Likelihood from Turing model

Hello all,

From the following Turing ODE tutorial: https://turing.ml/v0.22/tutorials/10-bayesian-differential-equations/

I wonder if there is an easy way to compute the likelihood for each ode model variable, directly from Turing or manually using the mcmc chains?

Many thanks.

@model function fitlv(data, prob)
    # Prior distributions.
    σ ~ InverseGamma(2, 3)
    α ~ truncated(Normal(1.5, 0.5); lower=0.5, upper=2.5)
    β ~ truncated(Normal(1.2, 0.5); lower=0, upper=2)
    γ ~ truncated(Normal(3.0, 0.5); lower=1, upper=4)
    δ ~ truncated(Normal(1.0, 0.5); lower=0, upper=2)
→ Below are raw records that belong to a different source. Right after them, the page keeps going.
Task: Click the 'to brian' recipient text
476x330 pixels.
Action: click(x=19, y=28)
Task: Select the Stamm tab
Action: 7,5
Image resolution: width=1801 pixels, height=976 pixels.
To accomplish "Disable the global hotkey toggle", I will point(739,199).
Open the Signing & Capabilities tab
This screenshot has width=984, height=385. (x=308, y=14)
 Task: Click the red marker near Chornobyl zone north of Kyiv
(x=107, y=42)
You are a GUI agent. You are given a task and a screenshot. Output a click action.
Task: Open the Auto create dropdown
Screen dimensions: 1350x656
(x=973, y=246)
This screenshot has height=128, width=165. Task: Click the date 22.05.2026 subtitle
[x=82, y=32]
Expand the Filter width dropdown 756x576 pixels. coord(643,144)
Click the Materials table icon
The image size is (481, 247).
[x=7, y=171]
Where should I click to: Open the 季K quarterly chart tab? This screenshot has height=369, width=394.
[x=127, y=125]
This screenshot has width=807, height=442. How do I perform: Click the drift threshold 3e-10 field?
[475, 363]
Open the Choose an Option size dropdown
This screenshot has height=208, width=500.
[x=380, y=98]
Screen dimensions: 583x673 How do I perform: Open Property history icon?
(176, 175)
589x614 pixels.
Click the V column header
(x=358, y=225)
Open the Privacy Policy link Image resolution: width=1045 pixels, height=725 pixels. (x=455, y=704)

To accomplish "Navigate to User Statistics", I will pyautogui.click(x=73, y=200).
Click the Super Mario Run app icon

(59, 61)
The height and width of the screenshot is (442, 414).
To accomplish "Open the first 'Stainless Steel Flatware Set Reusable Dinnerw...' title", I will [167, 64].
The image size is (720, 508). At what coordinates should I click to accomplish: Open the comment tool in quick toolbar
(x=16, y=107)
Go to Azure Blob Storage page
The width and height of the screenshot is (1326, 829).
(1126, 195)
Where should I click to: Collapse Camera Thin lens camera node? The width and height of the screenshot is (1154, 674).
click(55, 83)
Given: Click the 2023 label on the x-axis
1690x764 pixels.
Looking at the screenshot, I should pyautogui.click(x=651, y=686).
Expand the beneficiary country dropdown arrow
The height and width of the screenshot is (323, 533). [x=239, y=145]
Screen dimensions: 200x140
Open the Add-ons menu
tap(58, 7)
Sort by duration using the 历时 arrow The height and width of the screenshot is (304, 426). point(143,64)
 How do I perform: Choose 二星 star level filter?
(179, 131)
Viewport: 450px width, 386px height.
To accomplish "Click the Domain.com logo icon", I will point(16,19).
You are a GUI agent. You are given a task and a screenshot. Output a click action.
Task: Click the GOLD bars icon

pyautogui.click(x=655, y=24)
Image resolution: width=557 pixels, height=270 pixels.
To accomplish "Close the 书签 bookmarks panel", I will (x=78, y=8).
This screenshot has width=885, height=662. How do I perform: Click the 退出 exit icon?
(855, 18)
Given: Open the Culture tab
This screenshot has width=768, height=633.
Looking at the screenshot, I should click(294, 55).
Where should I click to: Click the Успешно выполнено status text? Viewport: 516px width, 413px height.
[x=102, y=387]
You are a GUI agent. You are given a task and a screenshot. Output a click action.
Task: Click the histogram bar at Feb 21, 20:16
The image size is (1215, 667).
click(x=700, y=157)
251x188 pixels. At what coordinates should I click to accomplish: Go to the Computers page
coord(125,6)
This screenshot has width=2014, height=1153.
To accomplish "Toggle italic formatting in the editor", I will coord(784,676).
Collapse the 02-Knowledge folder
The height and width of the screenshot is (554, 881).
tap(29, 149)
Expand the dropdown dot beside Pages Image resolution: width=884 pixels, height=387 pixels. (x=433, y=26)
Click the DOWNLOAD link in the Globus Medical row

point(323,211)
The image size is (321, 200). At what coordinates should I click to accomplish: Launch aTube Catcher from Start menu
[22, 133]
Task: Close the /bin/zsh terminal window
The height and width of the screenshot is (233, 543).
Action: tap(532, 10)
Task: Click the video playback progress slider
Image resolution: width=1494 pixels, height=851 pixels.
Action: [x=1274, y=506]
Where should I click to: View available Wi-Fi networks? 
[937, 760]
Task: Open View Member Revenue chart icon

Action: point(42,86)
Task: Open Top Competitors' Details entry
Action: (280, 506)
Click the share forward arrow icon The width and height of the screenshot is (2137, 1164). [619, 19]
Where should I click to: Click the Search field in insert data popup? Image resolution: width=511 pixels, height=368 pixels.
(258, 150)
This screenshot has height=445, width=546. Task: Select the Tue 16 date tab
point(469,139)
    # Simulate Lotka-Volterra model. 
    p = [α, β, γ, δ]
    predicted = solve(prob, Tsit5(); p=p, saveat=0.1)

    # Observations.
    for i in 1:length(predicted)
        data[:, i] ~ MvNormal(predicted[i], σ^2 * I)
    end

    return nothing
end

model = fitlv(odedata, prob)

# Sample 3 independent chains with forward-mode automatic differentiation (the default).
chain = sample(model, NUTS(0.65), MCMCSerial(), 1000, 3; progress=false)

Can you clarify what you mean by the “likelihood for each ode model variable?”

Sure! In this tutorial there are two model variables, I think refered as prey and predators associates with to sets of data. If we integrate the model with the mcmc chains, we obtain two sets of fits, one for prey and one for predators. I would like to obtain the likelihood for each of those fits for both prey and predators.

I’m still not quite clear what you mean. In the example, the data consists of two time series, one measuring prey abundance, and one measuring predator abundance. The parameters of the system which you are fitting are alpha (population growth rate of prey), beta (per-predator predation rate), gamma (population growth of predator per prey eaten) and delta (death rate of predators). In the first example the model (fitlv) is fitted using both the predator and prey time series, and in the second example (fitlv2) the prey time series is omitted, but you’re still inferring the values of those same four parameters in each case.

When you say “likelihood,” do you mean in the statistical sense (i.e., P(data | parameters))? Or are you asking about the posterior probabilities for the parameters, or the predator/prey population densities?

Sorry for the confusion, maybe I am confused on how Turing is computing the likelihood. My understanding is that in the fitlv function from the tutorial the likelihood P(data|parameters) is computed here:

data[:, i] ~ MvNormal(predicted[i], σ^2 * I)

But what I want is to compare different models and then compare the likelihood of each model using the posteriors probabilities for the parameters. So my idea is to integrate the model after the mcmc using the posteriors probabilities for the model parameters and then compute the likelihood to calculate indicators like AIC. I am not sure how to compute the likelihood at this stage. Is that clearer?

Ah, yes, much clearer! The chain contains a field :log_density, which records the log-posterior value for each sample. If you want the log-likelihood instead, you can calculate it after the fact using the loglikelihood function from Turing:

using Turing, DataFrames

@model function demo(x)
    m ~ Normal()
    s ~ Exponential()
    x .~ Normal(m, s)
end

mod = demo(randn(100))
chain = sample(mod, NUTS(), 1000)
loglikelihood(mod, (m=1.0, s=1.0)) # for a single set of parameters
ll = [loglikelihood(mod, row) for row in eachrow(DataFrame(chain))] # for each sample in chain
all(ll .> chain[:log_density]) # true

Note loglikelihood expects the second argument to have named fields for each of the parameter

1 Like

Many thanks! Exactly what I needed!